情報システムの安全性と経済性はトレードオフの関係にある。つまりあまりにも安全に配慮したシステムを作ってしまうと、高くつくということだ。日経ビジネスEXPRESS(現・日経ビジネスオンライン)というサイトで連載してきた『経営の情識』の中から今回、トレードオフを論じたコラムを再掲する。2002月12月2日に公開した『銀行のATMは時には止まる トラブル発生を前提に代替案を』である。
 公開当時、複数の読者からお叱りを頂戴した。

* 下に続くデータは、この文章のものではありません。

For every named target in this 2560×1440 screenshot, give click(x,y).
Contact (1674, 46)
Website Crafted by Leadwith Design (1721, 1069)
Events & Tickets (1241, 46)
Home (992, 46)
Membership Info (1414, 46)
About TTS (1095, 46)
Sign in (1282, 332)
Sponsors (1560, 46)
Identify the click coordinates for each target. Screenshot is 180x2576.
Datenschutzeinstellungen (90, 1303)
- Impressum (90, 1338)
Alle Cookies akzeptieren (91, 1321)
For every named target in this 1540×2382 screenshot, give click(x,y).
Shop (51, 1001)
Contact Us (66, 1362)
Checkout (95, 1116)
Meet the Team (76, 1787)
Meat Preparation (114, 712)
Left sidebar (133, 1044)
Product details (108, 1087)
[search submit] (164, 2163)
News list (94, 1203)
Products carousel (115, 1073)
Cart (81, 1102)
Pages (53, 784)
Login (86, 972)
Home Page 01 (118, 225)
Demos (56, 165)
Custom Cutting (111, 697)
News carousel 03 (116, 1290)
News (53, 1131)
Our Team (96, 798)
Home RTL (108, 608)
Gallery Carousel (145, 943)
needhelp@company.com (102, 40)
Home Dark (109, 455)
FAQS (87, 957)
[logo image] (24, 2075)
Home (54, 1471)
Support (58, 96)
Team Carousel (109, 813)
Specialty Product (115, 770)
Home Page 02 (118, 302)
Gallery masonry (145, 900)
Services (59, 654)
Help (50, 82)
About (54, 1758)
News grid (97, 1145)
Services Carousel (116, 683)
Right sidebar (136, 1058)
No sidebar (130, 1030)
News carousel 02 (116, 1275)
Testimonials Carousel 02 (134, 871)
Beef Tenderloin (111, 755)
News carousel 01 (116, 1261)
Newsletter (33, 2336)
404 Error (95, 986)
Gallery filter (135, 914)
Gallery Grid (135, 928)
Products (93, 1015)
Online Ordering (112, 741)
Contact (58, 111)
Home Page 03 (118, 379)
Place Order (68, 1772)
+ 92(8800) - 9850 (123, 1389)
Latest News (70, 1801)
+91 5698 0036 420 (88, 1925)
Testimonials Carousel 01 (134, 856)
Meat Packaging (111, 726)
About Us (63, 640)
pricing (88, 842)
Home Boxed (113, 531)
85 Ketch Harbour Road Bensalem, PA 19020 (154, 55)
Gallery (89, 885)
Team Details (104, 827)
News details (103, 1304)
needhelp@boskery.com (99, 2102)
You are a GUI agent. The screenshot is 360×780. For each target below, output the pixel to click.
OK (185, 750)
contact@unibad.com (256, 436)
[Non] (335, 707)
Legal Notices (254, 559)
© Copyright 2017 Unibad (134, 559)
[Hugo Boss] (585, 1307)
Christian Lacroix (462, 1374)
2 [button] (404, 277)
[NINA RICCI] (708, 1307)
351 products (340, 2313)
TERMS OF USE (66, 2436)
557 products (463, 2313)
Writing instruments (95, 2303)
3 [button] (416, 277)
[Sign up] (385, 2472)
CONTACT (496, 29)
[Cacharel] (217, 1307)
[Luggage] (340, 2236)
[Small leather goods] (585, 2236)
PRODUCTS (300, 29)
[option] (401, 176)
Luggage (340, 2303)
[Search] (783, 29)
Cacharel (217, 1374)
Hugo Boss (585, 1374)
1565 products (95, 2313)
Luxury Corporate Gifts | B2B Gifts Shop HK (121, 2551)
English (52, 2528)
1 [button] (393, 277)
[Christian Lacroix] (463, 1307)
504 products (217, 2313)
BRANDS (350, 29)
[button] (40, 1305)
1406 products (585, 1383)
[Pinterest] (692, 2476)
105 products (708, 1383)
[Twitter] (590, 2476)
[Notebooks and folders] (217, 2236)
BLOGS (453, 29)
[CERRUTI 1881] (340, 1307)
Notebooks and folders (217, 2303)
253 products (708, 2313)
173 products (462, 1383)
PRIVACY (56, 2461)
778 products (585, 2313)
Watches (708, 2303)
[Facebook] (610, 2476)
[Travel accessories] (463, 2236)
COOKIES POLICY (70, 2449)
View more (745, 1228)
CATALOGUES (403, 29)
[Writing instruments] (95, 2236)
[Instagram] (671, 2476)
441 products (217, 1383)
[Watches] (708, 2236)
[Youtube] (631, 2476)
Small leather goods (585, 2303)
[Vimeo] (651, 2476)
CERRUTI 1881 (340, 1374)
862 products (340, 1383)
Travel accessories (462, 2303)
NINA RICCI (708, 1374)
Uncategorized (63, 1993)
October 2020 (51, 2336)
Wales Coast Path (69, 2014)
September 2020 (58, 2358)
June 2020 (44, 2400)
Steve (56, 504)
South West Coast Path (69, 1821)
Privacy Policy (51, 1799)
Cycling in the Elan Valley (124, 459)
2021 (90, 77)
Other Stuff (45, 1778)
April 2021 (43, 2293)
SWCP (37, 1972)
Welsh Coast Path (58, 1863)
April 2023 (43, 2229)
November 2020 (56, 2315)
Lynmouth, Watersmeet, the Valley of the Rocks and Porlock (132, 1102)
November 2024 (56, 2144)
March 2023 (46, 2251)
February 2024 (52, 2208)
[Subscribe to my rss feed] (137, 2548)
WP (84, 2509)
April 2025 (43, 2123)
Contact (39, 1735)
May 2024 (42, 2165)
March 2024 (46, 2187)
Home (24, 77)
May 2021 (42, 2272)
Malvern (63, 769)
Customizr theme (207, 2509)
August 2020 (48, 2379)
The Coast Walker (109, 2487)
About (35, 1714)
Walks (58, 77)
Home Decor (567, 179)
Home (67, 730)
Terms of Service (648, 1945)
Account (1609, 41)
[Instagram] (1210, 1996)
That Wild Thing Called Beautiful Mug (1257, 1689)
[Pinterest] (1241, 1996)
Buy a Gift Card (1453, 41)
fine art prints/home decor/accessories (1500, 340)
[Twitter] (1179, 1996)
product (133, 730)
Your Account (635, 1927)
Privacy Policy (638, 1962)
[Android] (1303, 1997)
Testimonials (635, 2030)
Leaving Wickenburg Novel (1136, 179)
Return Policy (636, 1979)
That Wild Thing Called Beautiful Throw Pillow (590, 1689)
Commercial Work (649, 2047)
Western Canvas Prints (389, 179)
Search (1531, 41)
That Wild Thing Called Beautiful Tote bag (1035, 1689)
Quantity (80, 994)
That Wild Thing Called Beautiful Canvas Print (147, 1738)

「ATMが止まってかまわないとする神経が分からない」といった主旨のご意見である。筆者は「ATMが止まってもかまわない」とは書いていない。「ATMを絶対に止まらないようにすることは不可能だし、不可能に挑戦するとコストがかかりすぎる」と述べたつもりであった。コンピューターに限らず、絶対に止まらないシステムは作れない。作れないが、与えられた予算と時間の範囲内で最善を尽くすということだ。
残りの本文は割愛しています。